Various aberration diagrams of the second embodiment, FIG. 6 are diagrams showing how the meridional image surface and spherical aberration of each embodiment change due to zooming. [Explanation of symbols of main parts], G ₁ ... first lens group, G ₂ ... second lens group, G ₃ ... third lens group,
G ₄ ...Fourth lens group.

Claims (1)

[Claims] 1. A first lens group having positive refractive power in order from the object side,
It has a second lens group with negative refractive power, a third lens group with positive refractive power, and a fourth lens group with positive refractive power, and when zooming from the wide-angle end to the telephoto end, the first lens group and the The fourth lens group moves monotonically by almost the same amount toward the object side, and at the same time, the third lens group moves by 0.4 to 0.8 with respect to the amount of movement of the first and fourth lens groups.
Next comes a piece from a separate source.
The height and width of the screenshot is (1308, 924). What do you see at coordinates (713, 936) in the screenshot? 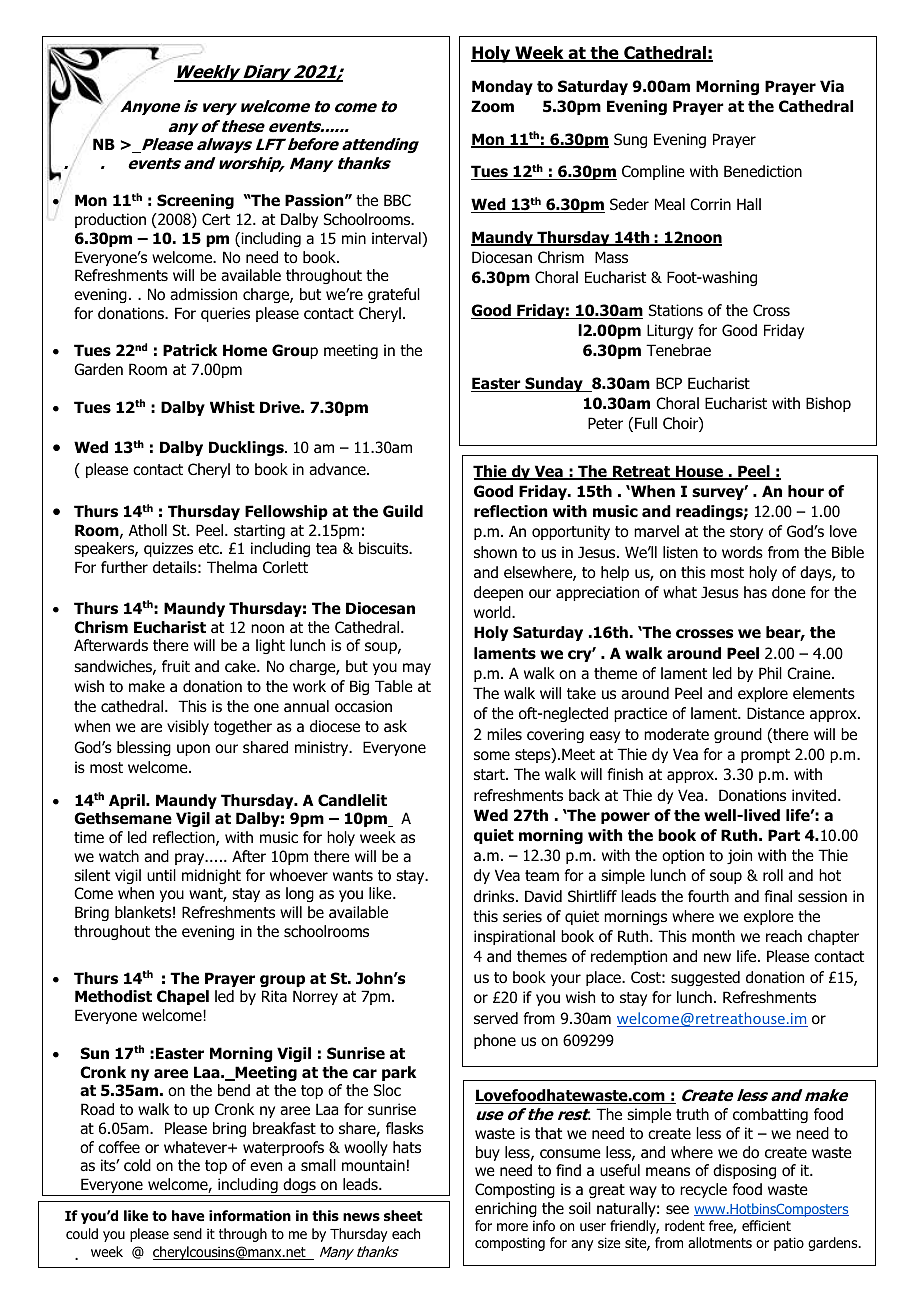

The second lens group is configured to move monotonically toward the object side with twice the amount of movement, and the second lens group also moves toward the object side at least near the wide-angle end, and the first lens group is a negative meniscus lens and a negative meniscus lens. It has a first lens component that is a positive lens that is laminated with a convex positive lens, and a second lens component that is a positive meniscus lens that has a convex surface facing the object side, and the second lens group is arranged in order from the object side toward the object side. It has a third lens component of a negative meniscus lens with a convex surface, a fourth lens component of a bonded negative lens, and a fifth lens component of a bonded negative lens, and the third lens group has a curvature increasing from the object side to the image side. A sixth lens component of a positive lens with a strong surface facing, a seventh lens component of a biconvex positive lens,
It has an eighth lens component of a negative meniscus lens with a convex surface facing the image side, and the focal length of the first lens group is
f ₁ , the focal length of the second lens group is f ₂ , the Atsube number of the positive lens forming the first lens component is ν ₂ , the fourth lens of the bonded negative lens in the second lens group
When _the refractive index of each of the positive lens and negative lens forming the lens component is _n5.n6 , and the shape factor of the sixth lens component located closest to the object side of the third lens group is _q6 , then 4.5 ＜f ₁ /f ₂ ＜6.5 …(1) n ₅ ＞1.8, n ₆ ＞1.8 …(2) 80＜ν ₂ …(3) −3.6＜q ₆ ＜−0.5 …(4) (However, shape The factor q is the radius of curvature of the object side and image side lens surfaces of the lens, ra and rb.
A high variable magnification zoom lens including a wide angle of view, characterized in that it satisfies the following condition: q=(rb+ra)/(rb-ra).